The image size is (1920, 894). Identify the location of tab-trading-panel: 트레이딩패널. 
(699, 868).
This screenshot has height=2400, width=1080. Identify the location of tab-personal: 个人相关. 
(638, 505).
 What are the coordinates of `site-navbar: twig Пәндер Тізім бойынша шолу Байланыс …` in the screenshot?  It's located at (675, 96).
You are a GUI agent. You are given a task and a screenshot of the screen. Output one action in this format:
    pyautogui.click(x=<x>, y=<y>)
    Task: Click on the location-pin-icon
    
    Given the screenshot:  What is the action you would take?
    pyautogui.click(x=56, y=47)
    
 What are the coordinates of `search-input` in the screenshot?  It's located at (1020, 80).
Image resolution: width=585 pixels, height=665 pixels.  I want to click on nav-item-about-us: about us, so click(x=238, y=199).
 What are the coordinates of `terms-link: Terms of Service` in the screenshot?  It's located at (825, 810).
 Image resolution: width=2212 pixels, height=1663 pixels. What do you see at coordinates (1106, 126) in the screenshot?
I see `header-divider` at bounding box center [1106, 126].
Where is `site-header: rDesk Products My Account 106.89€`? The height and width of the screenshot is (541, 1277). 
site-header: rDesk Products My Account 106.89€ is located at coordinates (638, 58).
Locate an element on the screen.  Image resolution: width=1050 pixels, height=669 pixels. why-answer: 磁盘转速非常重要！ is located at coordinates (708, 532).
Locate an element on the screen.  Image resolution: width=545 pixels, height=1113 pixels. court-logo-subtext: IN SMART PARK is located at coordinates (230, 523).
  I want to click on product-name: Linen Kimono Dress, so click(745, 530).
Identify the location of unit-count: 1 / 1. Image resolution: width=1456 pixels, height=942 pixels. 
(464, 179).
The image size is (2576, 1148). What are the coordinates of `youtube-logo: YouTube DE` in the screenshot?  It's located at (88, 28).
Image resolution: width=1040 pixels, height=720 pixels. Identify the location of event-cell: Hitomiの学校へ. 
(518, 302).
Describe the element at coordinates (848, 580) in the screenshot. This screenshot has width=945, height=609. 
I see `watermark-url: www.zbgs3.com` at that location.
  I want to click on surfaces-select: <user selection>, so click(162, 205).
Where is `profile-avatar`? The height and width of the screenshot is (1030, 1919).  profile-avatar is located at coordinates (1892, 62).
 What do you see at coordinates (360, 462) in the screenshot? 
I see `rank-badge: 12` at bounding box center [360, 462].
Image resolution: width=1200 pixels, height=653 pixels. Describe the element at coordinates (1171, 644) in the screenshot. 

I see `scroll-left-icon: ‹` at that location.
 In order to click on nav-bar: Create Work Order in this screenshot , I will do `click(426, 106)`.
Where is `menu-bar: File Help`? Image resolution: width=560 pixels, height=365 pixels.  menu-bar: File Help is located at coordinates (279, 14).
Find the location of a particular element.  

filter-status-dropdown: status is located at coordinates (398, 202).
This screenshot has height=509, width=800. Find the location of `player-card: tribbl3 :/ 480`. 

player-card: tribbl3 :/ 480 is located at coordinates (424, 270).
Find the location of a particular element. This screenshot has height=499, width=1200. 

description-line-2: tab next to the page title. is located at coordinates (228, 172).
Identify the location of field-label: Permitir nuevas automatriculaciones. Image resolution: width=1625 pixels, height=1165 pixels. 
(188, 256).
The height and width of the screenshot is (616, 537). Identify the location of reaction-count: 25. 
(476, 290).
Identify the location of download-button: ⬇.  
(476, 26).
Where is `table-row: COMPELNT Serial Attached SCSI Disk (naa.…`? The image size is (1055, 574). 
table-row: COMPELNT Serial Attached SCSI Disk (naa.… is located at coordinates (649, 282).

-------

WORK REQUEST: Extract every row above word for word, keeping each one unchanged and in its original order.

EXERCISE RESPONSE:
The image size is (1920, 894). Identify the location of tab-trading-panel: 트레이딩패널. 
(699, 868).
This screenshot has height=2400, width=1080. Identify the location of tab-personal: 个人相关. 
(638, 505).
 What are the coordinates of `site-navbar: twig Пәндер Тізім бойынша шолу Байланыс …` in the screenshot?  It's located at (675, 96).
You are a GUI agent. You are given a task and a screenshot of the screen. Output one action in this format:
    pyautogui.click(x=<x>, y=<y>)
    Task: Click on the location-pin-icon
    
    Given the screenshot:  What is the action you would take?
    pyautogui.click(x=56, y=47)
    
 What are the coordinates of `search-input` in the screenshot?  It's located at (1020, 80).
Image resolution: width=585 pixels, height=665 pixels.  I want to click on nav-item-about-us: about us, so click(x=238, y=199).
 What are the coordinates of `terms-link: Terms of Service` in the screenshot?  It's located at (825, 810).
 Image resolution: width=2212 pixels, height=1663 pixels. What do you see at coordinates (1106, 126) in the screenshot?
I see `header-divider` at bounding box center [1106, 126].
Where is `site-header: rDesk Products My Account 106.89€`? The height and width of the screenshot is (541, 1277). 
site-header: rDesk Products My Account 106.89€ is located at coordinates (638, 58).
Locate an element on the screen.  Image resolution: width=1050 pixels, height=669 pixels. why-answer: 磁盘转速非常重要！ is located at coordinates (708, 532).
Locate an element on the screen.  Image resolution: width=545 pixels, height=1113 pixels. court-logo-subtext: IN SMART PARK is located at coordinates (230, 523).
  I want to click on product-name: Linen Kimono Dress, so click(745, 530).
Identify the location of unit-count: 1 / 1. Image resolution: width=1456 pixels, height=942 pixels. 
(464, 179).
The image size is (2576, 1148). What are the coordinates of `youtube-logo: YouTube DE` in the screenshot?  It's located at (88, 28).
Image resolution: width=1040 pixels, height=720 pixels. Identify the location of event-cell: Hitomiの学校へ. 
(518, 302).
Describe the element at coordinates (848, 580) in the screenshot. This screenshot has width=945, height=609. 
I see `watermark-url: www.zbgs3.com` at that location.
  I want to click on surfaces-select: <user selection>, so click(162, 205).
Where is `profile-avatar`? The height and width of the screenshot is (1030, 1919).  profile-avatar is located at coordinates (1892, 62).
 What do you see at coordinates (360, 462) in the screenshot? 
I see `rank-badge: 12` at bounding box center [360, 462].
Image resolution: width=1200 pixels, height=653 pixels. Describe the element at coordinates (1171, 644) in the screenshot. 

I see `scroll-left-icon: ‹` at that location.
 In order to click on nav-bar: Create Work Order in this screenshot , I will do `click(426, 106)`.
Where is `menu-bar: File Help`? Image resolution: width=560 pixels, height=365 pixels.  menu-bar: File Help is located at coordinates (279, 14).
Find the location of a particular element.  

filter-status-dropdown: status is located at coordinates (398, 202).
This screenshot has height=509, width=800. Find the location of `player-card: tribbl3 :/ 480`. 

player-card: tribbl3 :/ 480 is located at coordinates (424, 270).
Find the location of a particular element. This screenshot has height=499, width=1200. 

description-line-2: tab next to the page title. is located at coordinates (228, 172).
Identify the location of field-label: Permitir nuevas automatriculaciones. Image resolution: width=1625 pixels, height=1165 pixels. 
(188, 256).
The height and width of the screenshot is (616, 537). Identify the location of reaction-count: 25. 
(476, 290).
Identify the location of download-button: ⬇.  
(476, 26).
Where is `table-row: COMPELNT Serial Attached SCSI Disk (naa.…`? The image size is (1055, 574). 
table-row: COMPELNT Serial Attached SCSI Disk (naa.… is located at coordinates (649, 282).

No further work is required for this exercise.